* begin Passage given *

Aegon SIPP Transfer: A Complete Guide for Non-UK Residents and Overseas Members

Disclaimer: The information provided on this website is for informational purposes only and is not intended to be construed as financial advice. Always consult with a qualified and regulated financial adviser before making any investment or financial decisions.

If you are reading this, there is a good chance you built up pension savings in the UK through an Aegon SIPP or a workplace pension, and then your life took you somewhere else. You moved to the United States, to Europe, to the Middle East, to Australia, or to Canada. The Aegon pot stayed behind, quietly sitting on a platform that was designed around UK residents. An Aegon SIPP transfer is now one of the most frequent reviews I carry out for clients living overseas, and for good reason.

This guide is written for people in exactly that position. It explains what Aegon does well, where the platform begins to struggle for non-UK residents, why the beneficiary drawdown issue is the single most important planning risk most people have never heard of, and what your realistic transfer options look like in 2026. It is written to be read by a non-specialist, without jargon and without sales pressure.

Key Point for Non-UK Residents
Aegon’s own Death Benefits Guide for the Aegon SIPP states that beneficiaries must be UK residents to qualify for beneficiary drawdown. Where a beneficiary is not a UK resident, Aegon may only be able to offer a lump sum. For many families living abroad, this is a critical planning risk that is entirely avoidable with the right advice.

What Is the Aegon SIPP and Who Uses It?

* end Passage given *

• **Short task A**
According to the Aegon SIPP guide, why is beneficiary drawdown a critical planning risk for families living abroad?
• **Short task B**
For which year does the Aegon SIPP guide say it describes realistic transfer options?

* begin Recorded data *

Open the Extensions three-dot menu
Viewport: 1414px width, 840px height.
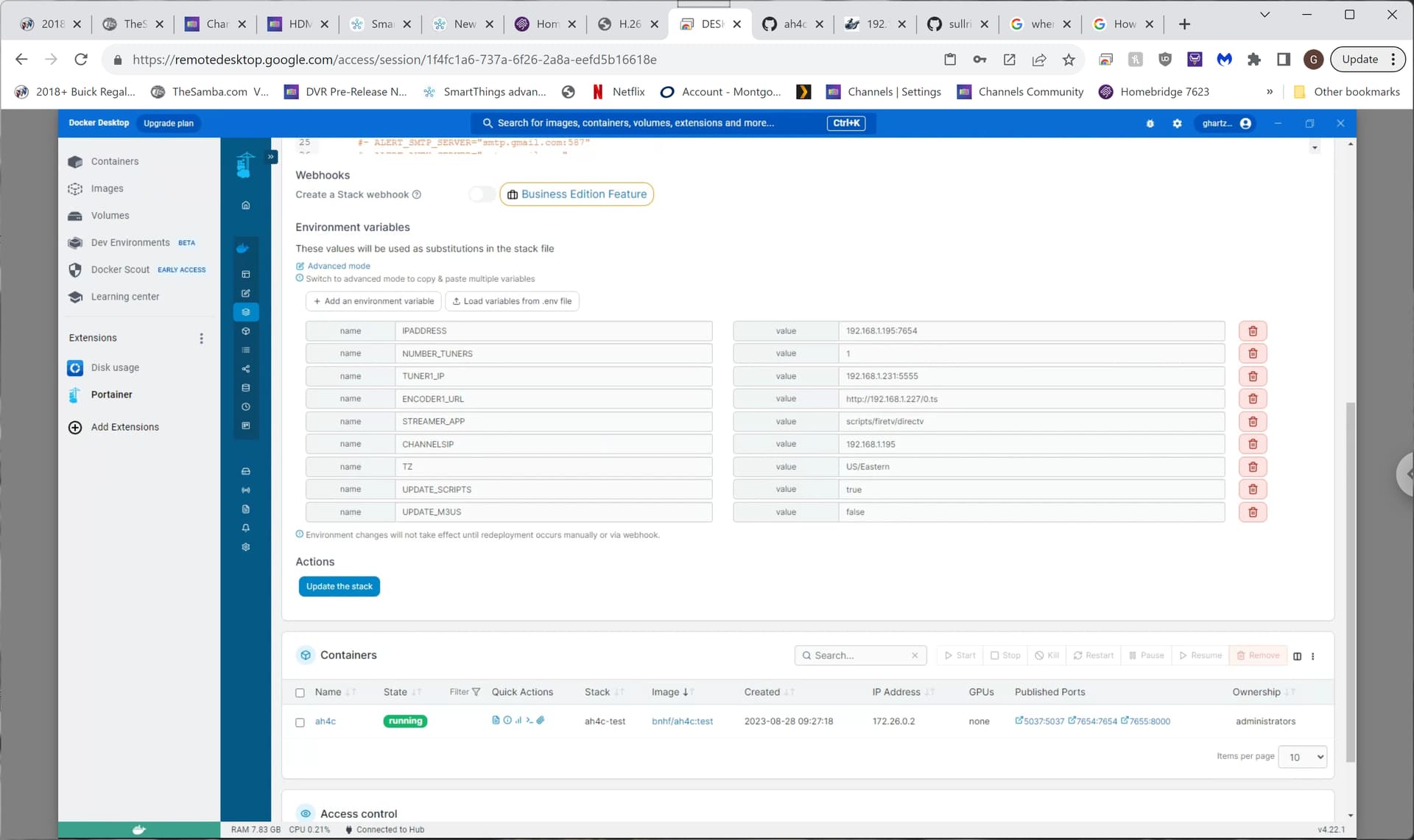pyautogui.click(x=201, y=338)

* end Recorded data *

• **Problem solution A**
Aegon's own Death Benefits Guide for the Aegon SIPP states that beneficiaries must be UK residents to qualify for beneficiary drawdown. Where a beneficiary is not a UK resident, Aegon may only be able to offer a lump sum.

• **Problem solution B**
2026